The forum – hosted by the Office of Ethnic Affairs – was aimed at helping New Zealand exporters take advantage of the opportunities created by free trade agreements with Asean nations.
It follows a similar forum held last week that was designed to raise awareness of the possibilities from doing business with the Muslin business world.
Forum attendees were told today that with growing trade opportunities in the Asean nations, the best way to maximise returns lay within New Zealand's ethnic diversity.
Ethnic Affairs minister Pansy Wong said local language, cultural and market knowledge was vital for businesses that wanted to enter foreign markets.
“One of the reasons New Zealand firms fail offshore is a lack of experienced insiders in global markets. That is, New Zealand executives with little international experience leading offshore operations.”
While exports from New Zealand to Asean countries were poised to surpass those of Europe, the total amount of imports those nations received from New Zealand was just a third of a percent of their total imported goods.

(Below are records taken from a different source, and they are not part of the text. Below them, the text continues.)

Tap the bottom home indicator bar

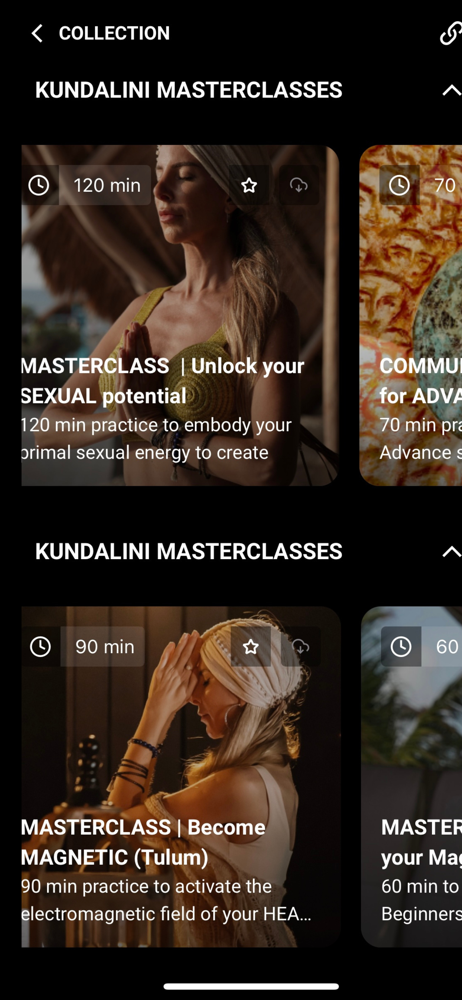[x=251, y=986]
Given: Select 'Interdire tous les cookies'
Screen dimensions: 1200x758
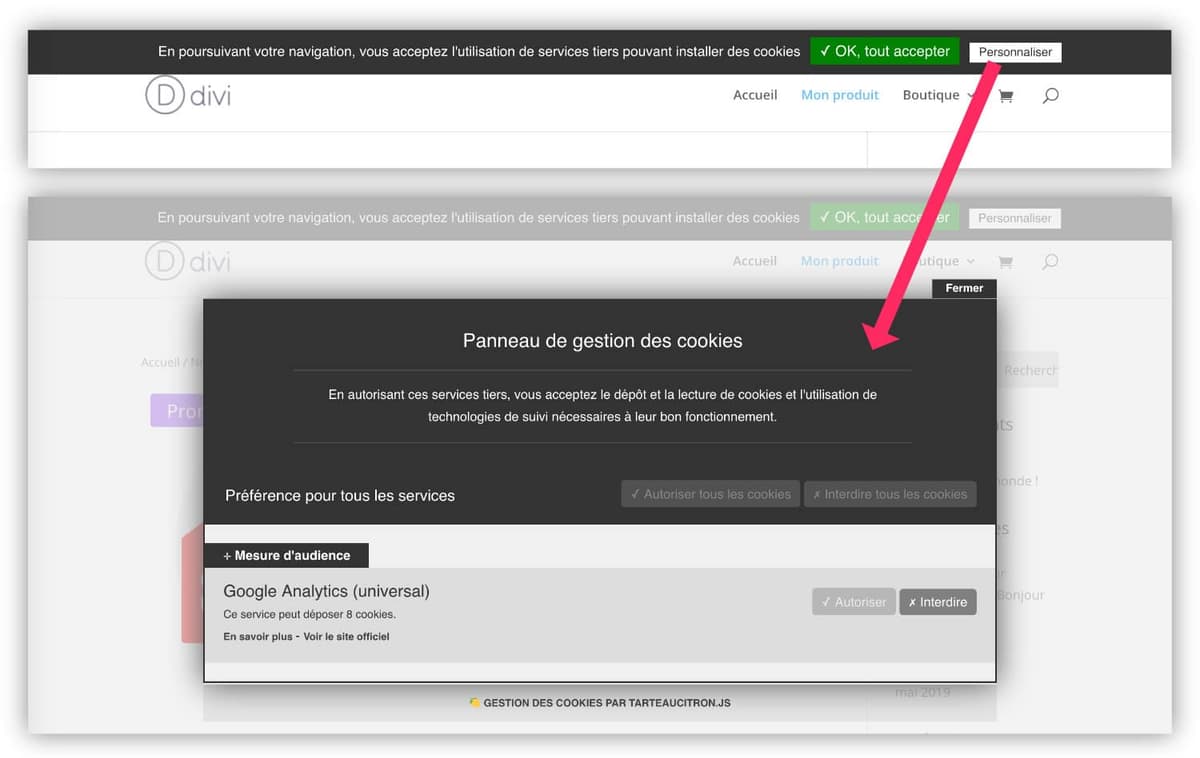Looking at the screenshot, I should pyautogui.click(x=890, y=493).
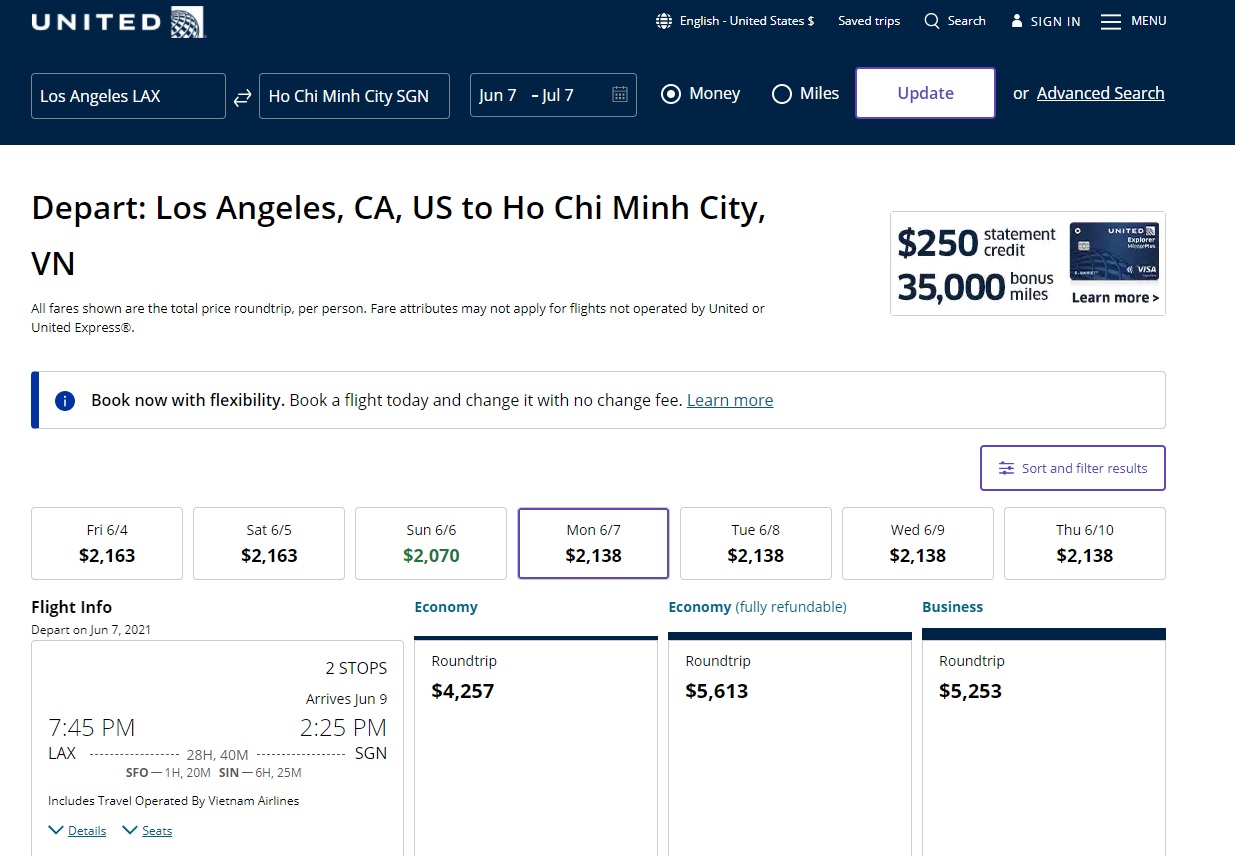
Task: Click the search magnifier icon
Action: [x=932, y=21]
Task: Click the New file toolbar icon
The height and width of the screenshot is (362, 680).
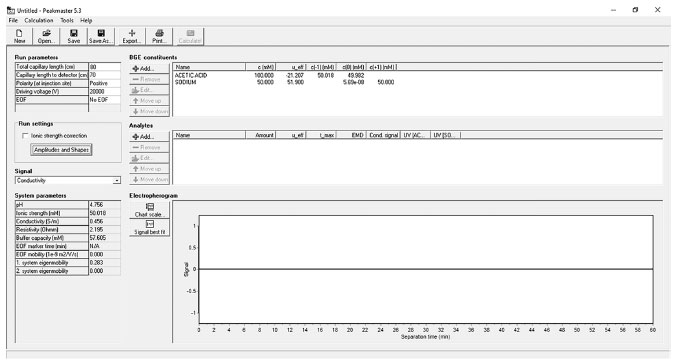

Ms Wong said there was no set target at this early stage of the trade relationship, but that doubling it over the next few years by tapping into local expertise would be a “good start”.
She conceded there were still cultural differences that needed to be overcome, but business people focused on the bottom line would see past those differences.
Ms Wong said the language barrier was still an issue and while there were plenty of translation opportunities through government help and business peoples’ own friends and family, she pointed out that local businesses did not always see the real value of a professional translation service.
“Businesses should not always rely on family members or friends, they should try and invest a bit more in providing a translation service as it is so important to get the right message across.”
Today’s forum was opened by trade minister Tim Groser, who said that “massive progress” had been made in trade agreements with Asean nations over the past three decades.
He added that the moment trade to those countries exceeded that going to Europe would be an “iconic point” in New Zealand’s trade history.
Ms Wong said events like today’s forum were an important step in building networks between ethnic communities and while government departments such as New Zealand Trade and Enterprise and the Ministries of Foreign Affairs and Economic Development were there to help, the ball was firmly in the business world’s court.
“The government’s role is to listen to businesses and create an environment conductive for their growth, both onshore and offshore.”